Lots of people. Horowitz and the Academic Bill of Rights crowd say it is wrong because it infringes on academic freedom. Eugene Volokh (who is as pointy-headed as pointy-headed gets, a genius computer geek turned legal super-geek) and Hewitt say that the state of California cannot legally discriminate in hiring based on an applicant's politics. Beyond the principles involved, in practice those arguments are typically used to benefit academic conservatives. If conservatives as a group have to choose between abandoning those arguments and tolerating Chemerinsky, maybe we help ourselves more in the long run by taking one for the team.
... California cannot legally discriminate in hiring based on an applicant's politics....
But California schools -- schools across the nation -- DO and have done so for decades, leaving us with schools, including law schools, that are dominated by the left. Horowitz and Volokh are like Dubya and his "new tone." It sounds really nice and pretty and noble and "taking one for the team" in the name of a falsley applied "principle." This is not a game, it's war, and the enemy (liberals) fight dirty. All Hewitt et al have done is to help place a very twisted political mind, Chemerinsky, in a place of even greater power and influence in a context of those institutions already being dominated by twisted minds.

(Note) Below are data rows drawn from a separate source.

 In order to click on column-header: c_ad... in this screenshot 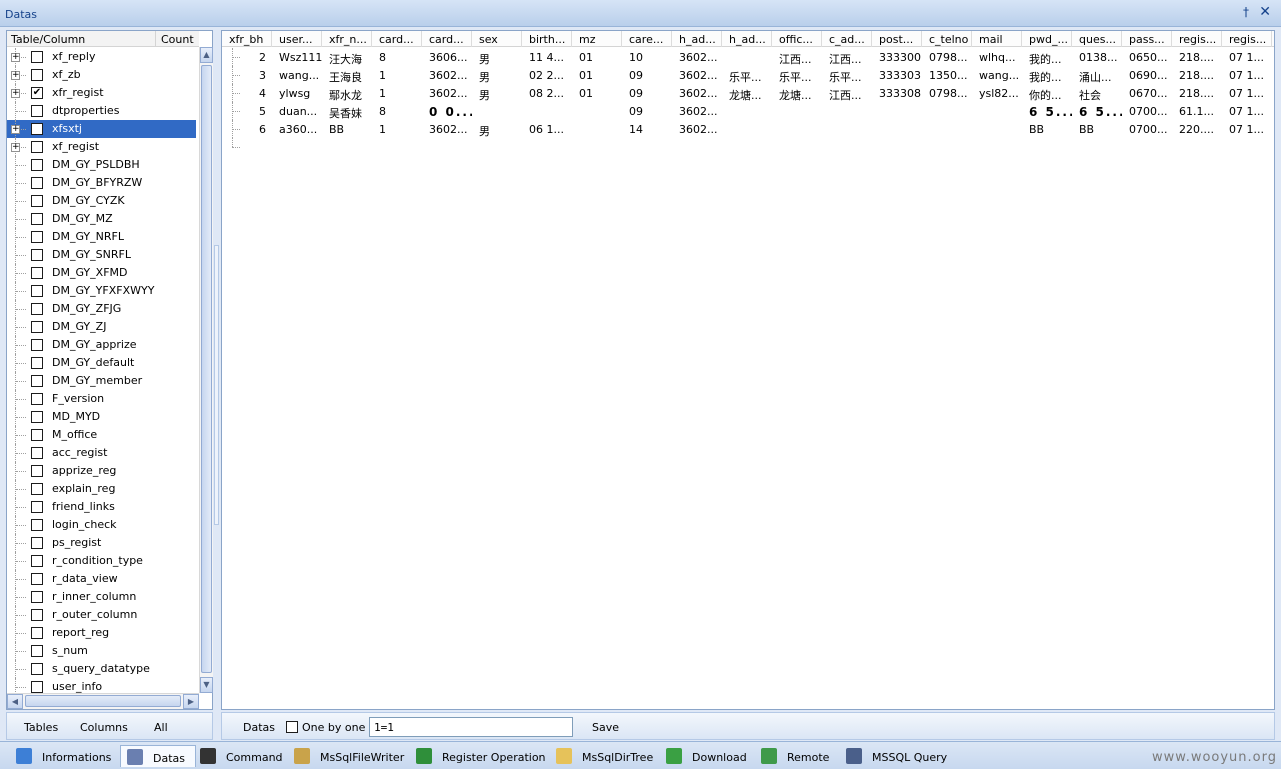, I will do `click(847, 39)`.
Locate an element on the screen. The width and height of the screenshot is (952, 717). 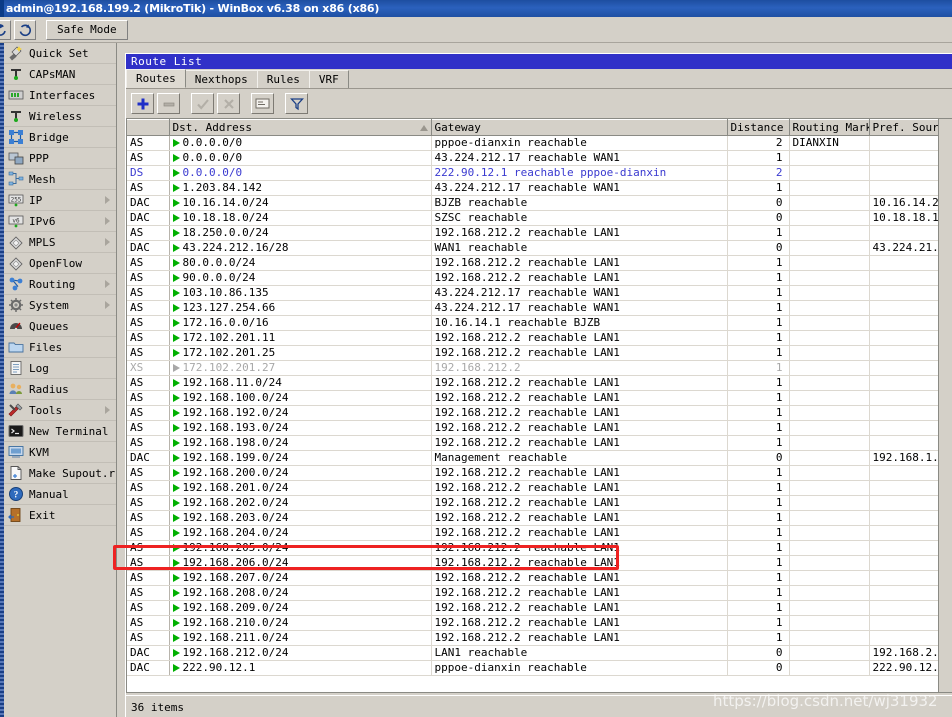
cell-text: 103.10.86.135 is located at coordinates (226, 292).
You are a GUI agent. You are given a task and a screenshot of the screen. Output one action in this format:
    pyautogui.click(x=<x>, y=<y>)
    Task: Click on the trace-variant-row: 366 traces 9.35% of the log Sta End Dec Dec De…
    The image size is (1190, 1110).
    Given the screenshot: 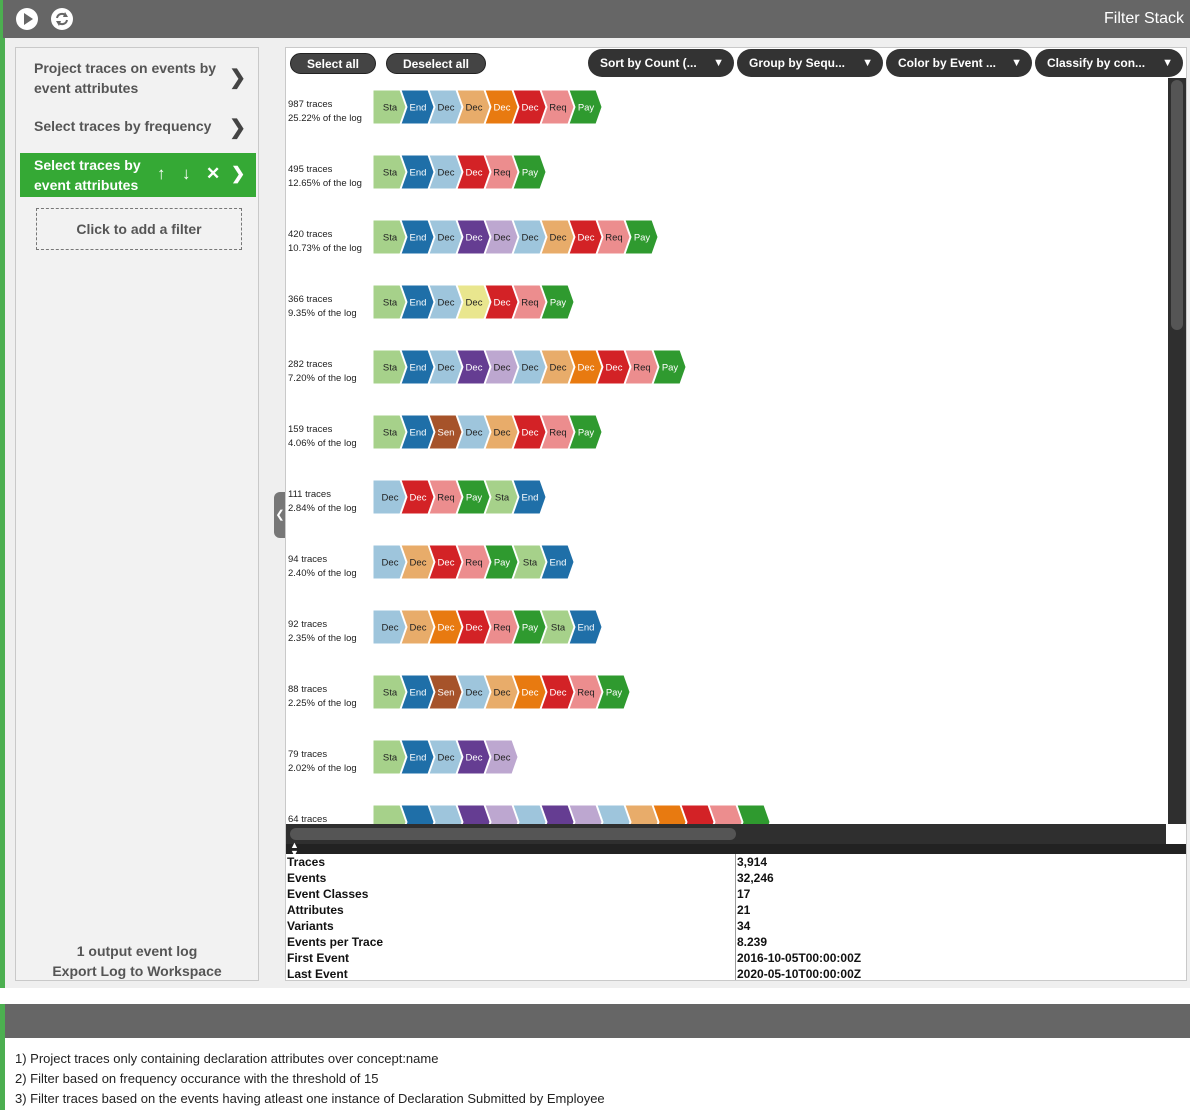 What is the action you would take?
    pyautogui.click(x=726, y=302)
    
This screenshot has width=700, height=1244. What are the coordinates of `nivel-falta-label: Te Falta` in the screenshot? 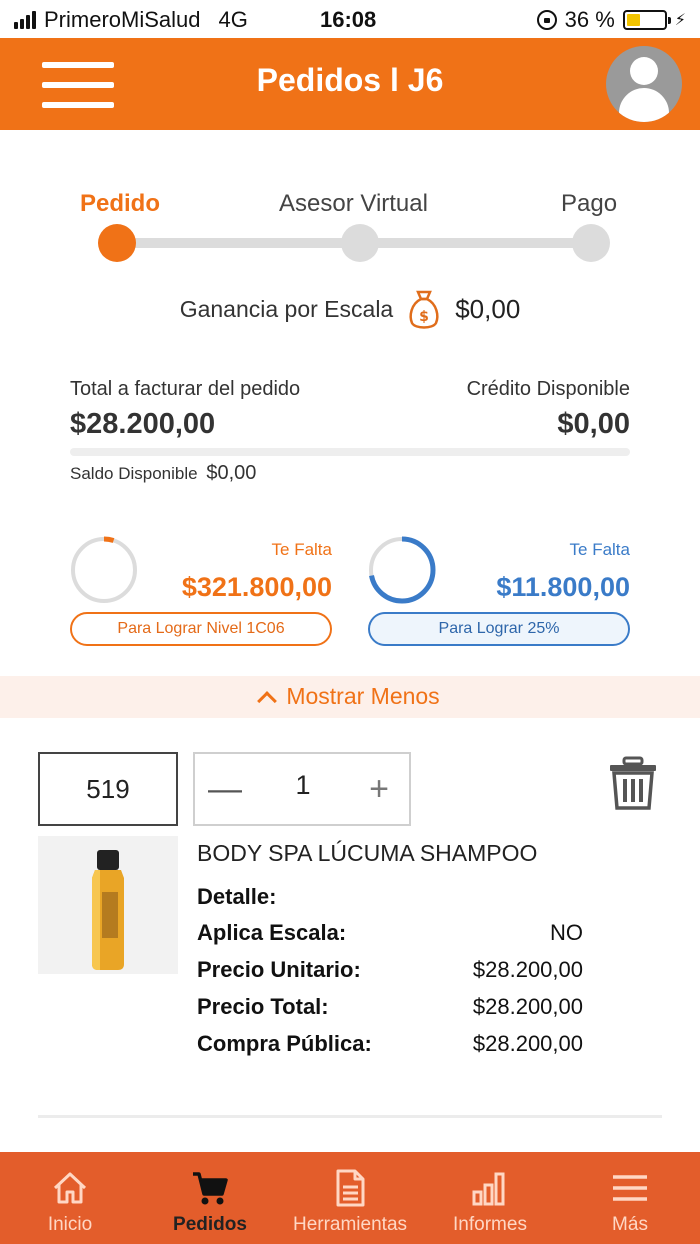 It's located at (302, 550).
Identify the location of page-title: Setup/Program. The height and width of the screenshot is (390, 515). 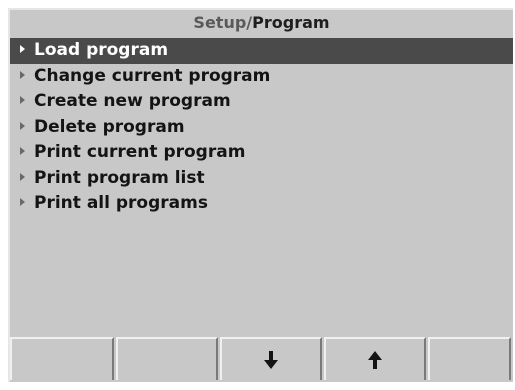
(262, 23).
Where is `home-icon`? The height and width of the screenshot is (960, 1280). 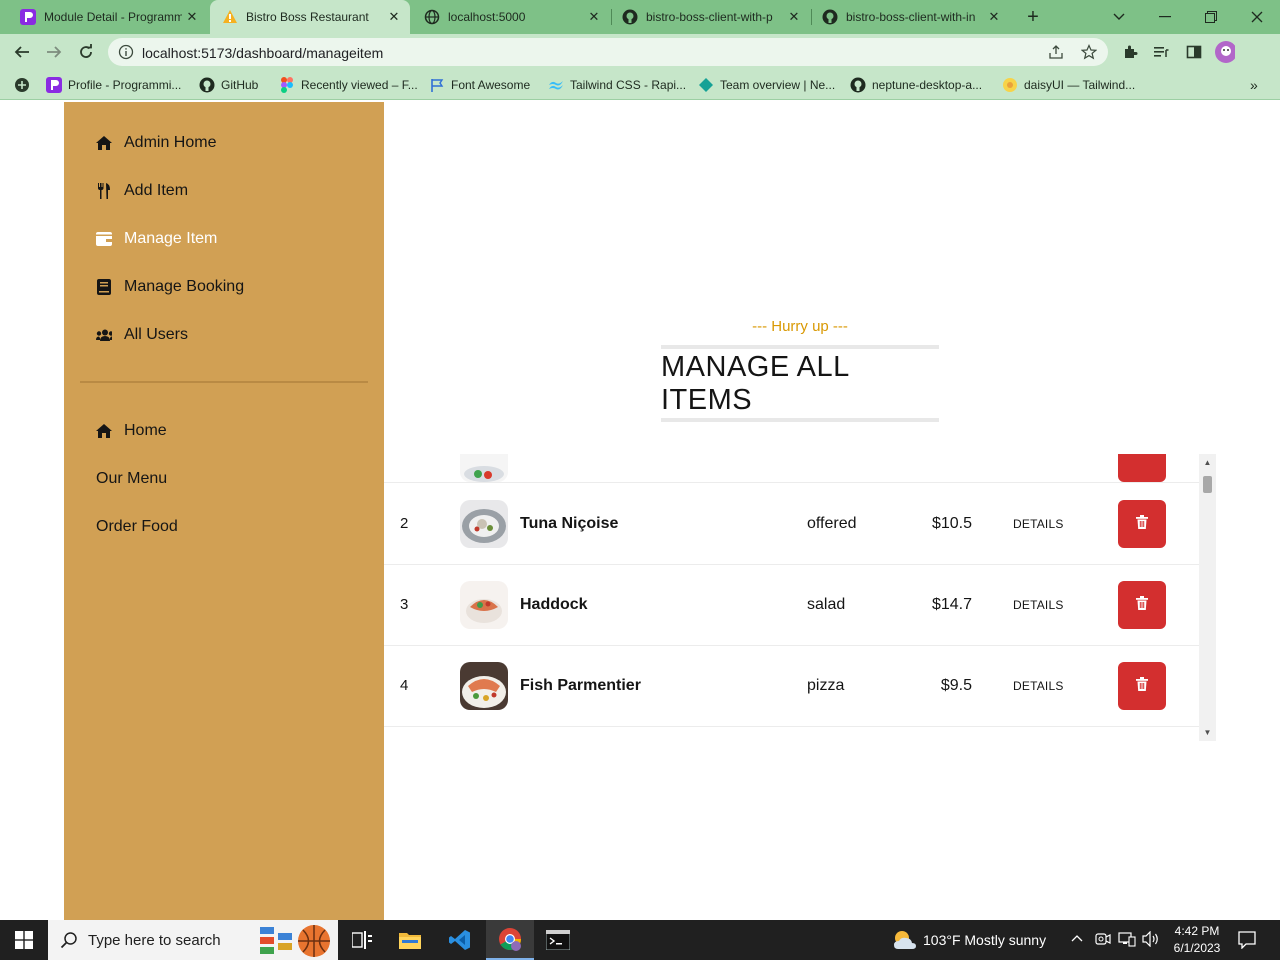 home-icon is located at coordinates (104, 431).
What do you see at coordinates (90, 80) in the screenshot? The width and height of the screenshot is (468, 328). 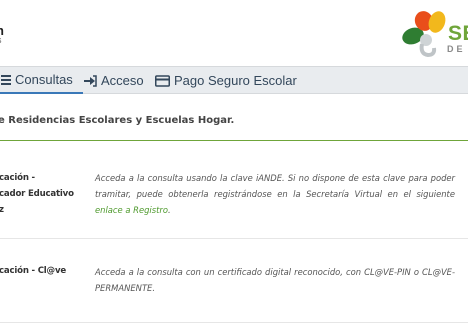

Did you read on one of these threads the comments of a guy who's taken many of Chemerinsky's classes? Apparently Chemerinsky's lectures are filled with anti-Bush comments, even moreso than most of the liberal profs. This is a case of very misguided "princple" in that now Chemerinsky is even more powerful than before, and guess what? No matter how much we make nice, he is the enemy of our freedom.
I would say to Hewitt and Eastman and all those who came to Chemerinsky's aid in the name of that incomplete, uneven, feel-good "principle" -- SMOOTH MOVE, EX-LAX.